I get `ImproperlyConfigured: ... requires the optional 'django-db-connection-pool' package`¶

You pointed ENGINE at django_pg_real_pool.dj_db_conn_pool without installing the extra:

pip install 'django-pg-real-pool[dj-db-conn-pool]'

What if some library opens a cursor and never closes it?¶

ASAP release is triggered by closing the cursor — its close() / __exit__. Django's ORM and internals always use cursors as context managers (with connection.cursor() as cur:), so the early release is automatic for all normal ORM usage.

If third-party code obtains a cursor and never closes it, the early release simply does not happen for that scope: the connection is held until Django's normal teardown (close_old_connections(), typically at the end of the request) — exactly like a plain pool, so no regression, just no ASAP benefit there.

Garbage collection does not rescue it. Dropping the leaked cursor and letting it be collected does not return the connection — the cursor proxy intentionally has no __del__. A GC-time fallback was deliberately rejected, because it is both unreliable and unsafe:

Django connections are thread-bound. Cyclic GC can run on any thread, so a GC-time close() would raise DatabaseError ("objects created in a thread can only be used in that same thread") and be silently swallowed — the connection would not be returned anyway.
Worse, the proxy references the wrapper, not a specific borrow. A stale proxy collected later (after its cursor was already closed) would close whatever connection the wrapper currently holds — potentially one re-acquired for an unrelated query or an active transaction, rolling it back mid-flight.

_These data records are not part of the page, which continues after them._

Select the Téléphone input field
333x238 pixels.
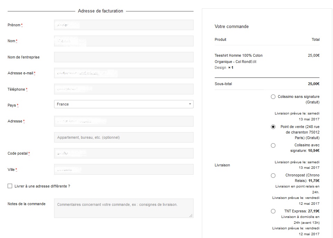(x=123, y=89)
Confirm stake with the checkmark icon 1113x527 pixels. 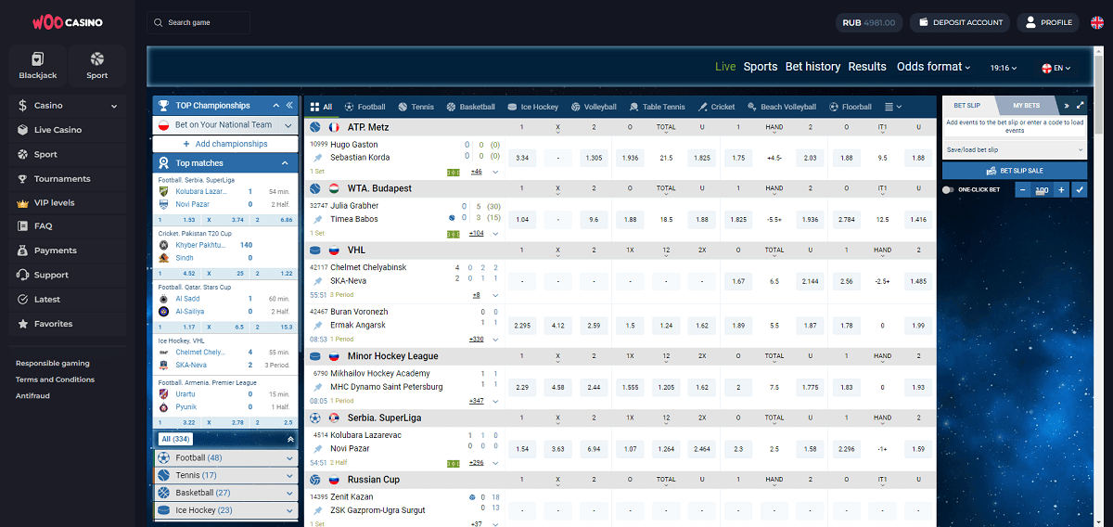(x=1079, y=189)
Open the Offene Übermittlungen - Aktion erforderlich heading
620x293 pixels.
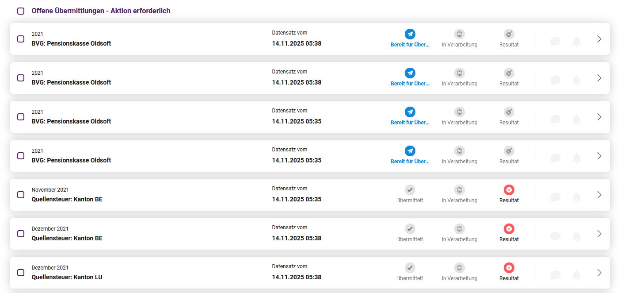(101, 11)
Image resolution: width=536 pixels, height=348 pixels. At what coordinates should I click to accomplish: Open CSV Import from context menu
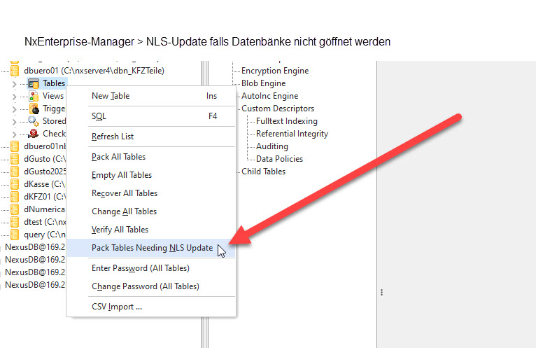tap(117, 307)
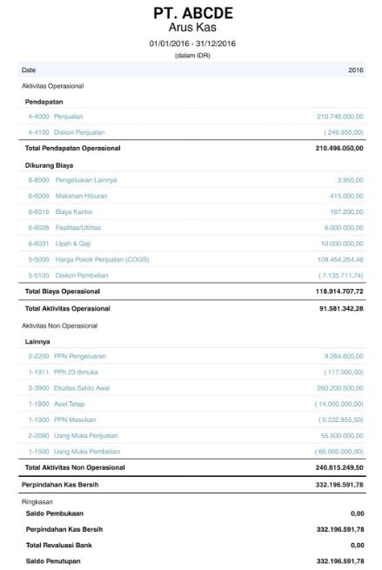The height and width of the screenshot is (570, 382).
Task: Select the 2-2090 Uang Muka Penjualan row
Action: [x=192, y=436]
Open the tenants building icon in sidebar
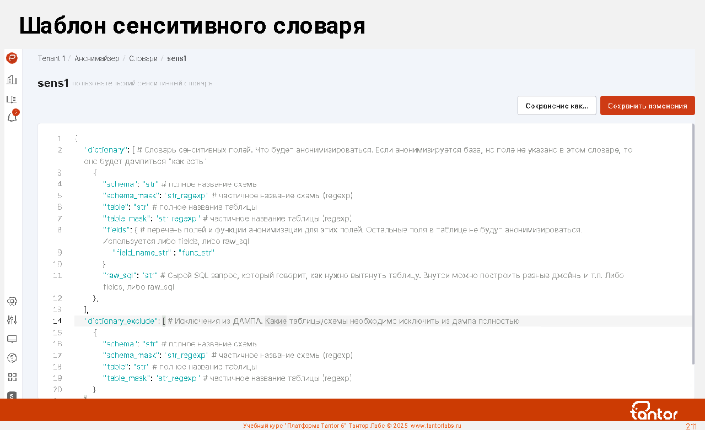This screenshot has height=430, width=705. [12, 80]
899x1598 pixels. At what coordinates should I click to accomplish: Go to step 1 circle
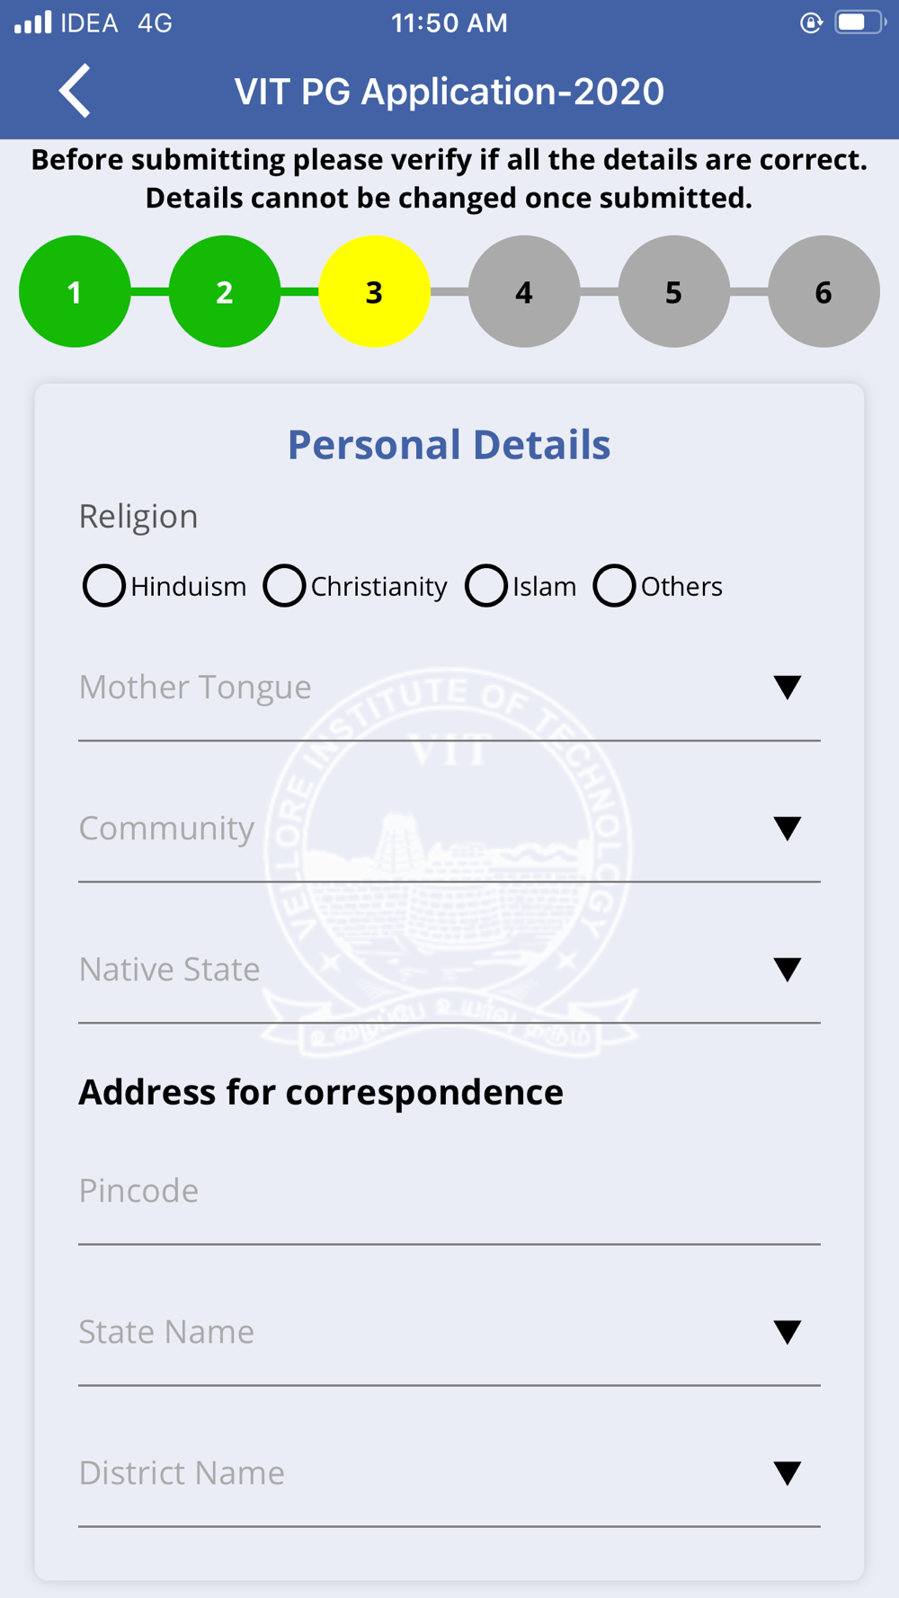[x=75, y=291]
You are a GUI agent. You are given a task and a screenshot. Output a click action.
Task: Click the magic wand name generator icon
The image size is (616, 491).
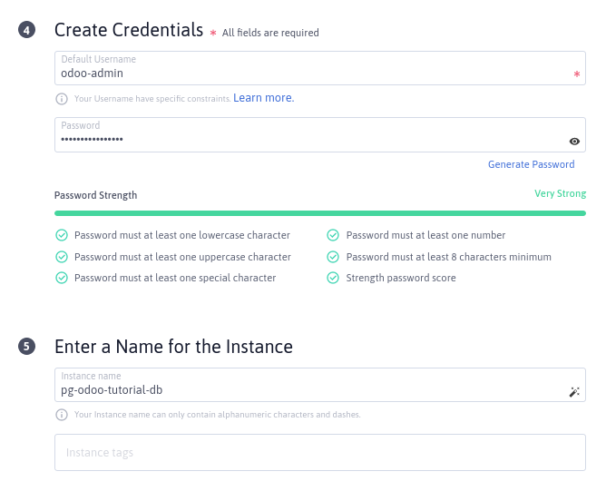pyautogui.click(x=574, y=392)
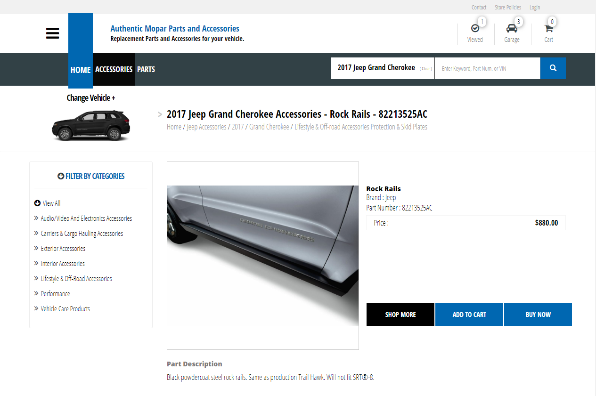Expand the Exterior Accessories category

(63, 249)
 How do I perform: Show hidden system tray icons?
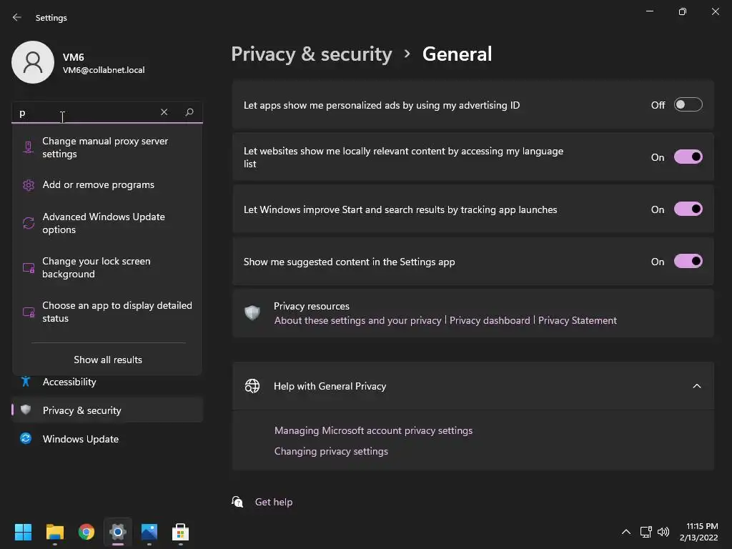pyautogui.click(x=626, y=532)
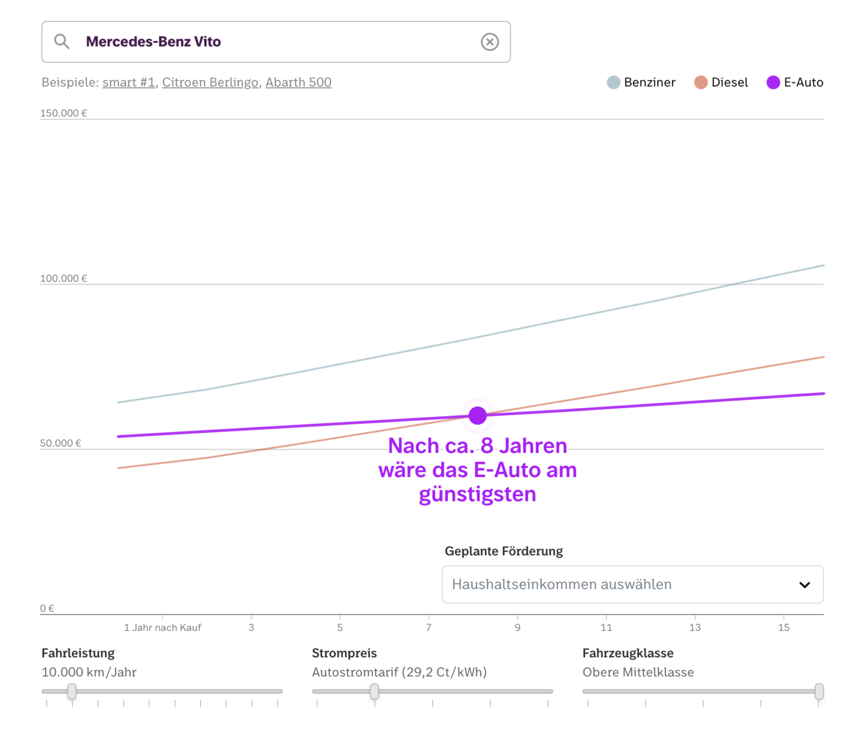Click the magnifying glass search icon
This screenshot has height=742, width=858.
(x=62, y=42)
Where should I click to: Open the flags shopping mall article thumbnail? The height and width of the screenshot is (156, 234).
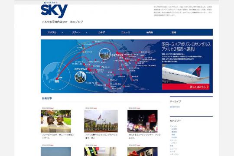[101, 121]
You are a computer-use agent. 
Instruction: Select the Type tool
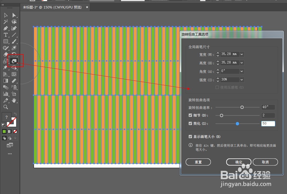click(x=6, y=35)
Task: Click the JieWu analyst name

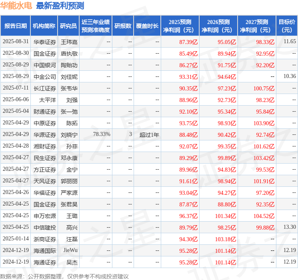Action: [70, 250]
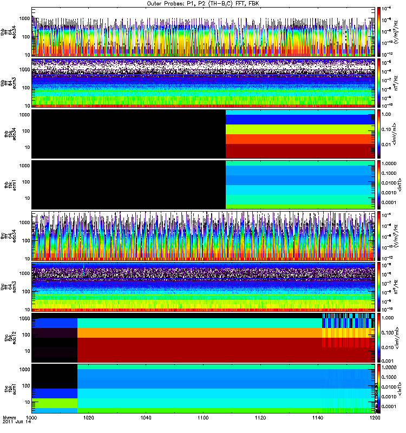The width and height of the screenshot is (406, 433).
Task: Click the orange band in thc fbk edc12 panel
Action: coord(200,333)
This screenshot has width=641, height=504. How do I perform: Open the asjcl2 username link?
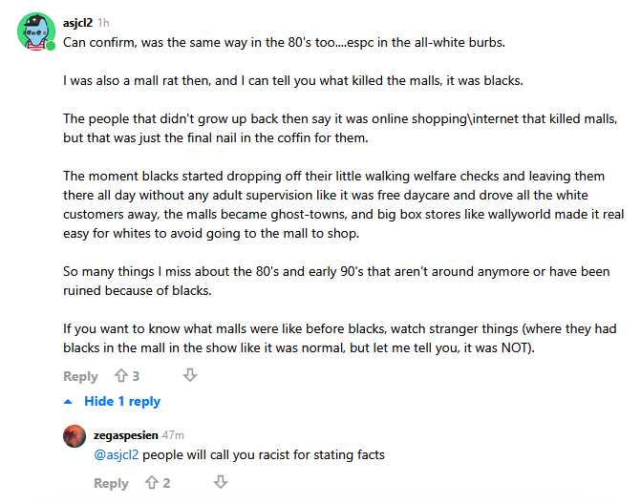coord(77,23)
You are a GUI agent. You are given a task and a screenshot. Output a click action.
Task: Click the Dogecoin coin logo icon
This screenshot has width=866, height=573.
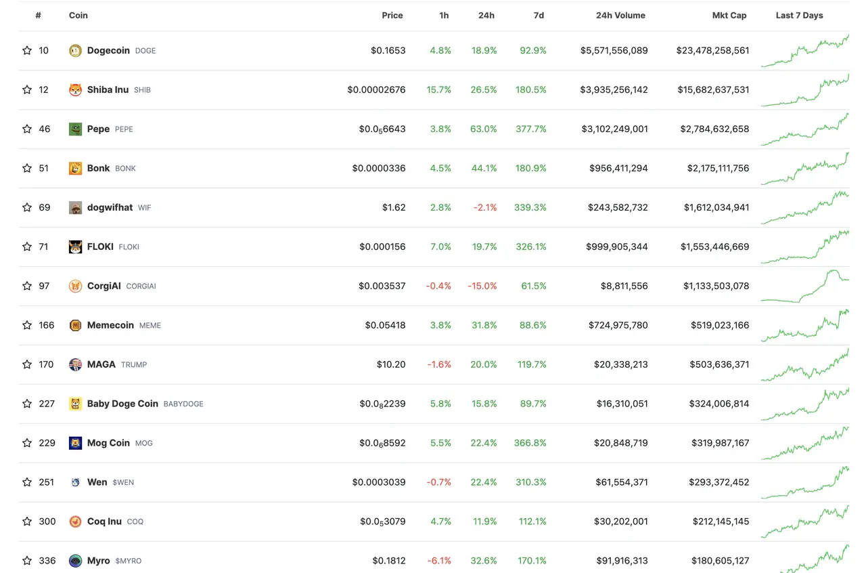[75, 51]
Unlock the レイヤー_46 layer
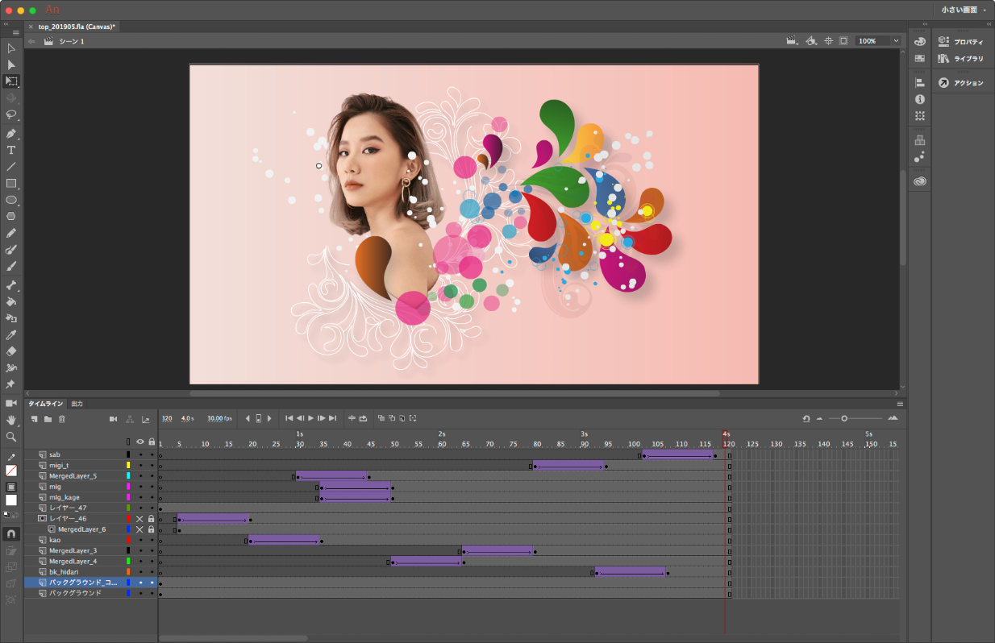The image size is (995, 643). pos(151,519)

So: keep cursors closed (the ORM does). For raw cursors in your own code, always use with connection.cursor().

Finding leaked cursors¶

To hunt down code that leaks cursors, set the environment variable DJANGO_PG_REAL_POOL_WARN_UNCLOSED_CURSORS=1. When enabled, a cursor that is garbage-collected without having been closed logs a warning to the django_pg_real_pool logger, including the stack where the cursor was opened:

Database cursor was garbage-collected without being closed; the pooled connection
was not released early. Always use `with connection.cursor()` or call cursor.close().
Cursor opened at:
  ...stack trace...

This is diagnostic only — it never closes the connection from __del__ (that would be unsafe, as explained above); it just tells you where to fix the caller. Keep it off in production (it captures a stack trace per cursor); turn it on in development or CI when chasing a connection-hold regression.

Limitations¶

PostgreSQL only. The package builds on Django's PostgreSQL backend.
Native engine requires psycopg 3. psycopg 2 does not support the native pool.
No persistent connections (CONN_MAX_AGE must be 0) when pooling.
Early release depends on cursors being closed. Code that leaks an open cursor falls back to normal end-of-request release (see the question above); GC does not return the connection.
Extra connection churn between queries — a deliberate trade for holding pool connections for the shortest possible time.